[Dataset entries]

------

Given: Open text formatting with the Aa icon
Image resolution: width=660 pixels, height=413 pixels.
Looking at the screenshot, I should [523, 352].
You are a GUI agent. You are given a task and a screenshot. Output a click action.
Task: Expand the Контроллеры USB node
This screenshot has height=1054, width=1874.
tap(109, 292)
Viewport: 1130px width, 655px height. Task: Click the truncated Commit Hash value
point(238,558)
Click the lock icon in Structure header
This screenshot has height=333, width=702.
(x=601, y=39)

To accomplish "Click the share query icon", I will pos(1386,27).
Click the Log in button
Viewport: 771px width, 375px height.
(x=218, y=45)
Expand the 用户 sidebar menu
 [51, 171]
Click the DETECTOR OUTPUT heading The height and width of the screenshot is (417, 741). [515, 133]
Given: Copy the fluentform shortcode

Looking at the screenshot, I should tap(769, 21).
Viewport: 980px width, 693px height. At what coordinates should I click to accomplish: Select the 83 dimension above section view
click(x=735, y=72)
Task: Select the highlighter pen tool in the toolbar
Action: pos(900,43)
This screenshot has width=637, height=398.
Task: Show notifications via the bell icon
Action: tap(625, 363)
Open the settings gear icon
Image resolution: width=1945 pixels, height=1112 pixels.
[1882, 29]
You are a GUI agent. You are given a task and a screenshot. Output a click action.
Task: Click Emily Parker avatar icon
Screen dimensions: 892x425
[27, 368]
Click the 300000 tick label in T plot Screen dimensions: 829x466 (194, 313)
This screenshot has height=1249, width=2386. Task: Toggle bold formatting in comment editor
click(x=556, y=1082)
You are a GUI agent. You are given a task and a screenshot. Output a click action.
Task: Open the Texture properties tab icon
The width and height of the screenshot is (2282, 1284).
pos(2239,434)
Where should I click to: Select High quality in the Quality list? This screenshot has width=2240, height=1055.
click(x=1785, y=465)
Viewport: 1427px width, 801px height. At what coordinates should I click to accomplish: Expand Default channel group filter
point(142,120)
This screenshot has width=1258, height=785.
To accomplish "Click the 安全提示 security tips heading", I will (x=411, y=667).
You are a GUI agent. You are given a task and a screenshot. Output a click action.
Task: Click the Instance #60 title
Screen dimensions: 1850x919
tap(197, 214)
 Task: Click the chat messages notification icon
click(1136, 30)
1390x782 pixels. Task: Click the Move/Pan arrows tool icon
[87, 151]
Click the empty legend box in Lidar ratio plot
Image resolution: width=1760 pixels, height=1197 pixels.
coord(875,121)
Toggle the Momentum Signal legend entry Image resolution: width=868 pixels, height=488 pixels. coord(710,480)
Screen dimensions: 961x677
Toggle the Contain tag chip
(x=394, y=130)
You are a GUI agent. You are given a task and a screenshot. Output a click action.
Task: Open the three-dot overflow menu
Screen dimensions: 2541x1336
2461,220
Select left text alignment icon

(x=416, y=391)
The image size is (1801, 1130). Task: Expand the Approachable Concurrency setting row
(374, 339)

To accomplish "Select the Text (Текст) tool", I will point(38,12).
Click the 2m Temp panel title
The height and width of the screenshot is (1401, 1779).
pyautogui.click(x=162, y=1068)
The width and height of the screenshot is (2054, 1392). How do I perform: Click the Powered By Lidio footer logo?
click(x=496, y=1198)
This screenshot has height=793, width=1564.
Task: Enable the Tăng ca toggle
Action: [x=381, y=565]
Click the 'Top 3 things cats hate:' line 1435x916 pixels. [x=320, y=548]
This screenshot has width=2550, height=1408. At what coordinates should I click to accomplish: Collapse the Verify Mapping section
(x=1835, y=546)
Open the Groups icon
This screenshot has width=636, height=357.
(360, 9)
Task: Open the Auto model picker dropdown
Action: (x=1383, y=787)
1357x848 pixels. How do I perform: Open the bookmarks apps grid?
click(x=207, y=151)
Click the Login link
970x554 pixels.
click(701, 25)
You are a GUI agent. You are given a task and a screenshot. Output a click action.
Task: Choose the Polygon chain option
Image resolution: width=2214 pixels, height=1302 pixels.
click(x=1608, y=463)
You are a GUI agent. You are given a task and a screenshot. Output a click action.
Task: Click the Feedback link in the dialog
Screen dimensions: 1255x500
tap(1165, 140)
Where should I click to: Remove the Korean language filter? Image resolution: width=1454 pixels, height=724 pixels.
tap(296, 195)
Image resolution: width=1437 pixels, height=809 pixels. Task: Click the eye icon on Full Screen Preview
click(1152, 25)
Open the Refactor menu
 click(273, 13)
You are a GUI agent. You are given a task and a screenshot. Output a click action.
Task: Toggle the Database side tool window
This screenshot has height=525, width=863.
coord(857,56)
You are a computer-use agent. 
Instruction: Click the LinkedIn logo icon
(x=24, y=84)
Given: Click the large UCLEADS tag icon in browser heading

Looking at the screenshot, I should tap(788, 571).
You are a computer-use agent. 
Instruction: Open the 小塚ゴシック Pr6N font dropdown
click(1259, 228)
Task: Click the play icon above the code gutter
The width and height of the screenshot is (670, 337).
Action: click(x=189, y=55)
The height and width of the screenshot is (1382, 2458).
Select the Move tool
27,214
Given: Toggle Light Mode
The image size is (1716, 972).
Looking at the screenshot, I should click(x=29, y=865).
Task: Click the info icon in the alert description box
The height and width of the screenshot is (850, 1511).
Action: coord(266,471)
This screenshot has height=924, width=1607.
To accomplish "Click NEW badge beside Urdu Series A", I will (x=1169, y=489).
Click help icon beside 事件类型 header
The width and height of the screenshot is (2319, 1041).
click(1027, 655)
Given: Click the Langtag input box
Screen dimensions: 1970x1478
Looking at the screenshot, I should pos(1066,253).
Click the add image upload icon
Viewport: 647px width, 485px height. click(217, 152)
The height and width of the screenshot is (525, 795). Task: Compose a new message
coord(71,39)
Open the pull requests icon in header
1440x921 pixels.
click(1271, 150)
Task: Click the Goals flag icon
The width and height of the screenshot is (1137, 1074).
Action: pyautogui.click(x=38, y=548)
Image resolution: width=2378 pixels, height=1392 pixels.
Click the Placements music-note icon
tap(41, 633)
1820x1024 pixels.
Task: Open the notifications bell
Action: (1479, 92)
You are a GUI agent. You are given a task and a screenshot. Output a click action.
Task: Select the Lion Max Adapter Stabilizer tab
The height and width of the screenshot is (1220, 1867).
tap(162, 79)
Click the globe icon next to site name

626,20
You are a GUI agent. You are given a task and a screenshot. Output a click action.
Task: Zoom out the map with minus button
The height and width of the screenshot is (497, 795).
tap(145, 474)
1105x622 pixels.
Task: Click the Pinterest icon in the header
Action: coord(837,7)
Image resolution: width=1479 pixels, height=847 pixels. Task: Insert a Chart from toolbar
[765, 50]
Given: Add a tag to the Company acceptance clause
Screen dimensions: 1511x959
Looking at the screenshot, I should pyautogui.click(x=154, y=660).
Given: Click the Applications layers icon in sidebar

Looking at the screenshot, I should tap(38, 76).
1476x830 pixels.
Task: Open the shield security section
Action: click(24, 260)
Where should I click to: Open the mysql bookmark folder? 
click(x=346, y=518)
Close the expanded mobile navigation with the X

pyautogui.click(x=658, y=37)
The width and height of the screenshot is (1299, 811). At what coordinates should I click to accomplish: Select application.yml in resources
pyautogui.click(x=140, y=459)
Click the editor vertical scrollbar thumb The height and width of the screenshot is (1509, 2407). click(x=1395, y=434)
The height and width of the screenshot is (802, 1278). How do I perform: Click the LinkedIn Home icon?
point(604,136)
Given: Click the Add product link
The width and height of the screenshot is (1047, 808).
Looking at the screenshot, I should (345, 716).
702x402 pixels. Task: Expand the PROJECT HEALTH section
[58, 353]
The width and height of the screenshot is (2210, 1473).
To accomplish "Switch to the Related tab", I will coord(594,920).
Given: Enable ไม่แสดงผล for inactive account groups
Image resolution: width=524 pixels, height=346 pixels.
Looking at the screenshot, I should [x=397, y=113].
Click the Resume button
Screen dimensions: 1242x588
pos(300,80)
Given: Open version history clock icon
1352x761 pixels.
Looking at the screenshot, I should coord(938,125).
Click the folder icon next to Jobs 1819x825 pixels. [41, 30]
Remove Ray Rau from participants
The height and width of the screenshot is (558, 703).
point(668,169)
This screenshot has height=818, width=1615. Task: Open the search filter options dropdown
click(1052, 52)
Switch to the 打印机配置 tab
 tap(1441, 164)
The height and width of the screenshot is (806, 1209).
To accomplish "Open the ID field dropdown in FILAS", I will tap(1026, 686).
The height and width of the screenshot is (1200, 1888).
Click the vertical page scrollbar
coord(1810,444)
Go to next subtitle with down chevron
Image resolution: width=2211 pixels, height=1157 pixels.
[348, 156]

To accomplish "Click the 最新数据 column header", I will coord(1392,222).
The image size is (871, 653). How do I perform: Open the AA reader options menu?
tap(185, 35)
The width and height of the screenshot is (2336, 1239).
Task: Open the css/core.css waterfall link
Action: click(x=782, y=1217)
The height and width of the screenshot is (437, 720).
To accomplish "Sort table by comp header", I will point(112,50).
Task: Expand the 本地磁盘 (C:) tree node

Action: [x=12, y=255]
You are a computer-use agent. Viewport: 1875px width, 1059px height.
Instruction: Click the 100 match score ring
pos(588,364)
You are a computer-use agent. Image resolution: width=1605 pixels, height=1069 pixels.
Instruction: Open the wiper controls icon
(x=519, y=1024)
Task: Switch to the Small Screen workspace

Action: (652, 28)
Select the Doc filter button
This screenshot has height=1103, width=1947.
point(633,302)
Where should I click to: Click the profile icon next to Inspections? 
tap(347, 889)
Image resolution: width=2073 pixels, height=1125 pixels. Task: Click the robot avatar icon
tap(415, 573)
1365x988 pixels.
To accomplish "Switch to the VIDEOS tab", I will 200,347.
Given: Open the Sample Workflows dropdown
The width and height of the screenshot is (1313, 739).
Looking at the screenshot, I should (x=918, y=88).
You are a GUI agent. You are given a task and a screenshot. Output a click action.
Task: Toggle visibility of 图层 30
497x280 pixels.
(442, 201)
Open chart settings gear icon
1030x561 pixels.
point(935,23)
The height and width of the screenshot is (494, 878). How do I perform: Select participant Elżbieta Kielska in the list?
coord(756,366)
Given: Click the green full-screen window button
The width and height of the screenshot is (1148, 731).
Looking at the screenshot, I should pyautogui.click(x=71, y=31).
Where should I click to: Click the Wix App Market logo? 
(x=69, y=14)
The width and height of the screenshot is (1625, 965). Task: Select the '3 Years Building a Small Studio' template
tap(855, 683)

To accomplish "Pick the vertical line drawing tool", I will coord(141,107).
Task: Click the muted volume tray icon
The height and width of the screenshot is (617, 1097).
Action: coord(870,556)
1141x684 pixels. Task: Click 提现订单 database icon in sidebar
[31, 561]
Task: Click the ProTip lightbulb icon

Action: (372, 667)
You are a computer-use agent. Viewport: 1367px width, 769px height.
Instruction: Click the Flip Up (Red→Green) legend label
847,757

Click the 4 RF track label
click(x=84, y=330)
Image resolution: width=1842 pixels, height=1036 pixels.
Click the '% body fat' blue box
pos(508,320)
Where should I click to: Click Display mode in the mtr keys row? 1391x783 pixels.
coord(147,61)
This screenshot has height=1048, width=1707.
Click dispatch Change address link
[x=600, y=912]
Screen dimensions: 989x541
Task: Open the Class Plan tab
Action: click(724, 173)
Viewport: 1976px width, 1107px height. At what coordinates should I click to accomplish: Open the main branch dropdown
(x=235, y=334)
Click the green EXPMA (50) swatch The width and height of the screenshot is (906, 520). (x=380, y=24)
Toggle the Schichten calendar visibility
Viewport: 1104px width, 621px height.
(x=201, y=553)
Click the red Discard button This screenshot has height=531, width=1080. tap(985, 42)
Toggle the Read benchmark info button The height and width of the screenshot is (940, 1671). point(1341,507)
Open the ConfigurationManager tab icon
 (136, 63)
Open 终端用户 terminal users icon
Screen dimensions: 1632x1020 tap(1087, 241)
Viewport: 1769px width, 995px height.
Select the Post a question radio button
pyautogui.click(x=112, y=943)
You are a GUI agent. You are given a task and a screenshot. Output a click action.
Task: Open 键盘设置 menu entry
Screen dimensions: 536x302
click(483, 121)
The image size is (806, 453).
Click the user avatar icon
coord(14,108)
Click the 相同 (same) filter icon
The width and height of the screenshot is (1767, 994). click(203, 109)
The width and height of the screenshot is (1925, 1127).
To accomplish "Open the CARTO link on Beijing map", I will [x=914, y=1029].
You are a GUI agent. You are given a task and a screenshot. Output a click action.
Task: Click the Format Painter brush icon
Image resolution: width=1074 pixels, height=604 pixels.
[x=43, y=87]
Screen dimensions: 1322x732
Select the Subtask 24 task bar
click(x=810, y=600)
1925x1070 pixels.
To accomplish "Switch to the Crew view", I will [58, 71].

------

DESCRIPTION OF THE TASK: The lines to extract from the data above begin with the line containing "The width and height of the screenshot is (2210, 1473)." and end with the line containing "Go to next subtitle with down chevron". Extract them exactly, including both.

THE ANSWER:
The width and height of the screenshot is (2210, 1473).
To accomplish "Switch to the Related tab", I will coord(594,920).
Given: Enable ไม่แสดงผล for inactive account groups
Image resolution: width=524 pixels, height=346 pixels.
Looking at the screenshot, I should [x=397, y=113].
Click the Resume button
Screen dimensions: 1242x588
pos(300,80)
Given: Open version history clock icon
1352x761 pixels.
Looking at the screenshot, I should coord(938,125).
Click the folder icon next to Jobs 1819x825 pixels. [41, 30]
Remove Ray Rau from participants
The height and width of the screenshot is (558, 703).
point(668,169)
This screenshot has height=818, width=1615. Task: Open the search filter options dropdown
click(1052, 52)
Switch to the 打印机配置 tab
 tap(1441, 164)
The height and width of the screenshot is (806, 1209).
To accomplish "Open the ID field dropdown in FILAS", I will tap(1026, 686).
The height and width of the screenshot is (1200, 1888).
Click the vertical page scrollbar
coord(1810,444)
Go to next subtitle with down chevron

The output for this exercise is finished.